**** ENTRIES SHOWN ****
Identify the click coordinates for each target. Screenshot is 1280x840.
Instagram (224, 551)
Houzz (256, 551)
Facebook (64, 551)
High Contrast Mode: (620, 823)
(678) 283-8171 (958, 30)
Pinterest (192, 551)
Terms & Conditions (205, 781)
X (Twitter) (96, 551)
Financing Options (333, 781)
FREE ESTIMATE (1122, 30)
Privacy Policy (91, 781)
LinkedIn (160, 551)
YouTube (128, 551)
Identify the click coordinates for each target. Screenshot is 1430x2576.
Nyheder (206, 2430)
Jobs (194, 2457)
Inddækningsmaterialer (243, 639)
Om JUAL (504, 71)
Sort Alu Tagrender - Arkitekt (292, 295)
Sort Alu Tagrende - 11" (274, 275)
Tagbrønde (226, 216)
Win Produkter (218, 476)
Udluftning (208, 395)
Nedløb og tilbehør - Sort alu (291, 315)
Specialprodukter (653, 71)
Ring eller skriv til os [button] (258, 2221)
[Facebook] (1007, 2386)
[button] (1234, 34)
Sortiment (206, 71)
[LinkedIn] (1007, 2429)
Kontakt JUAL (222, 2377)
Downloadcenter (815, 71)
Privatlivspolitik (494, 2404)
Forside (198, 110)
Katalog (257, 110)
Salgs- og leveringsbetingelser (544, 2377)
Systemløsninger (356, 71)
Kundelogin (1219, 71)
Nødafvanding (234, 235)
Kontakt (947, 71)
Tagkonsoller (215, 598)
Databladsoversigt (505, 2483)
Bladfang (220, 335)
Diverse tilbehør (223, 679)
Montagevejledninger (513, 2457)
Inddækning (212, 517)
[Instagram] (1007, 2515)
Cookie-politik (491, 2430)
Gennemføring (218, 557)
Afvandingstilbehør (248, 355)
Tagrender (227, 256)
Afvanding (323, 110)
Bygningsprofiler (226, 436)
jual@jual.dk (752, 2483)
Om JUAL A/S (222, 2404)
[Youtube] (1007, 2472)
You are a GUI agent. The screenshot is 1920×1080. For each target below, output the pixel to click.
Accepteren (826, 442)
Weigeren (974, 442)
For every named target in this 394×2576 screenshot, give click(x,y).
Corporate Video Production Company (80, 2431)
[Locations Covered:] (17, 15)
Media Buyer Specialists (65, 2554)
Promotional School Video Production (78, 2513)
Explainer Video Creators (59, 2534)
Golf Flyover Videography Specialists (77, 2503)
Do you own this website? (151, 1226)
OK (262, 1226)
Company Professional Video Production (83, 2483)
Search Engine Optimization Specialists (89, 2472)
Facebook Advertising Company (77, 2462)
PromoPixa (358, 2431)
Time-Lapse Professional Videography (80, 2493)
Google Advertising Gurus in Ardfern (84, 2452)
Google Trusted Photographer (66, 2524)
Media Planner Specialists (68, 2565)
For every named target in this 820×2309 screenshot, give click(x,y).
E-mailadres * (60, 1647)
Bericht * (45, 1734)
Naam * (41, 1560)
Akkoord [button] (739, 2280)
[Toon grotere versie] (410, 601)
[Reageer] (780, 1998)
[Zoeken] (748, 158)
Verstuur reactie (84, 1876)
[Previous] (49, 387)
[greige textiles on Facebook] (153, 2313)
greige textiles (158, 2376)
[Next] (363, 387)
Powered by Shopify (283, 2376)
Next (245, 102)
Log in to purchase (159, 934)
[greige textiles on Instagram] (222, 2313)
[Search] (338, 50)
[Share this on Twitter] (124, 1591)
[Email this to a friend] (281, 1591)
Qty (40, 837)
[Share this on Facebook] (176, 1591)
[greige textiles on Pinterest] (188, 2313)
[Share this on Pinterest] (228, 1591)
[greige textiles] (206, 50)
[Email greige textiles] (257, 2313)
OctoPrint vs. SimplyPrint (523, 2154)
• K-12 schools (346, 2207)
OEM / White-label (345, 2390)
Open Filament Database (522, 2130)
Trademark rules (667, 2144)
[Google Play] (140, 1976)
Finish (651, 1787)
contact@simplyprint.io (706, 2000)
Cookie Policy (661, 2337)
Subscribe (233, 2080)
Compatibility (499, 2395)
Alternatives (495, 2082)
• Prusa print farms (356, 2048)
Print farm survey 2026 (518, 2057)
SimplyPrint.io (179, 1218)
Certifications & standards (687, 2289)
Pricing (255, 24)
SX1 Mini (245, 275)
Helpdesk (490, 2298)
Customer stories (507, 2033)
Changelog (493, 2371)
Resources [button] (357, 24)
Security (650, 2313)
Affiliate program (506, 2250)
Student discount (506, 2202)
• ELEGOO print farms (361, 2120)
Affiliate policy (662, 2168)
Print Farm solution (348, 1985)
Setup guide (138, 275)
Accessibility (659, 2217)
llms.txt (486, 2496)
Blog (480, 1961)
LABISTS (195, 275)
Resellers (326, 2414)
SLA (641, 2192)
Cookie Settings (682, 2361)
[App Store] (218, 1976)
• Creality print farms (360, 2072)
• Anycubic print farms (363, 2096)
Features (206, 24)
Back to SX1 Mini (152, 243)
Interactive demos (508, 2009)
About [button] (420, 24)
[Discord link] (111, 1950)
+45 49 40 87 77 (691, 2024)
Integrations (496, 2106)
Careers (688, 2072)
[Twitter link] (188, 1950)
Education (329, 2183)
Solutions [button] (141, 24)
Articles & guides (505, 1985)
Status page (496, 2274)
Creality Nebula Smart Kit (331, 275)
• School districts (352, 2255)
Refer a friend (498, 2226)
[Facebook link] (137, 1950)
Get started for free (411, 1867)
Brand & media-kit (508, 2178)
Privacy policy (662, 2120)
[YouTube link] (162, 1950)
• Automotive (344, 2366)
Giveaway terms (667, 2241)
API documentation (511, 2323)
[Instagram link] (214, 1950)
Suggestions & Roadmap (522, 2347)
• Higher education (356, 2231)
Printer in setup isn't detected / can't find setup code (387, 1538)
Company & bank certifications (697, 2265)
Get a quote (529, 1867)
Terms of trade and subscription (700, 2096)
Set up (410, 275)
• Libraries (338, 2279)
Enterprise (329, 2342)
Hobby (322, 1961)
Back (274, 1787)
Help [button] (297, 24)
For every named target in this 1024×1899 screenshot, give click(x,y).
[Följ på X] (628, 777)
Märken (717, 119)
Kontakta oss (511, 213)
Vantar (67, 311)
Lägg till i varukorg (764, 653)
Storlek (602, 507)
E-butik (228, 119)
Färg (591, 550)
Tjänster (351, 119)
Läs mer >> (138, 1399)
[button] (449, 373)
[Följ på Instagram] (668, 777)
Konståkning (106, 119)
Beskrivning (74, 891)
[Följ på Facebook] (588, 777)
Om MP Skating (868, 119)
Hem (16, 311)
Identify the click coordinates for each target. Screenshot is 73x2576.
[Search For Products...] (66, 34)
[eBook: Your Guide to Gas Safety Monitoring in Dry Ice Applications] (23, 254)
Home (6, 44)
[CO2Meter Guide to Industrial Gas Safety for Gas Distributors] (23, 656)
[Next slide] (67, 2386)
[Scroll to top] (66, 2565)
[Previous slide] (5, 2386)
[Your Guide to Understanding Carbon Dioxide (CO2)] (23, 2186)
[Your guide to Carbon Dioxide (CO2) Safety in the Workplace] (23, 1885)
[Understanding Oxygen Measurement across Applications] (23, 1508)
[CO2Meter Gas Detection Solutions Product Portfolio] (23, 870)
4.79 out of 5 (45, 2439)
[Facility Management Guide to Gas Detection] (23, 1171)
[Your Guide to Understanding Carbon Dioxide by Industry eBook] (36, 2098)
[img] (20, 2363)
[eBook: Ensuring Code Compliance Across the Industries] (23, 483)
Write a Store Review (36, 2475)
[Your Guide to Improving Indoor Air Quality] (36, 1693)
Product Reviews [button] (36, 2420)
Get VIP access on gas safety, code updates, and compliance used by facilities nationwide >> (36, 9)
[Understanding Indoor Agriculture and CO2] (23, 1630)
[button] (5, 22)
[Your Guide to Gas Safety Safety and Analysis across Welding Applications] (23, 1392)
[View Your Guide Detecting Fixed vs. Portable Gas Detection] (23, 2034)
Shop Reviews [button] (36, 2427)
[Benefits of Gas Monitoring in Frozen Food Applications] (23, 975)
****
_EXERCISE GOAL_
Starting at the line that holds "Product Reviews [button] (36, 2420)", retype each line exactly through the end of the entries, both ends included.

_RESULT OF THIS EXERCISE_
Product Reviews [button] (36, 2420)
Get VIP access on gas safety, code updates, and compliance used by facilities nationwide >> (36, 9)
[Understanding Indoor Agriculture and CO2] (23, 1630)
[button] (5, 22)
[Your Guide to Gas Safety Safety and Analysis across Welding Applications] (23, 1392)
[View Your Guide Detecting Fixed vs. Portable Gas Detection] (23, 2034)
Shop Reviews [button] (36, 2427)
[Benefits of Gas Monitoring in Frozen Food Applications] (23, 975)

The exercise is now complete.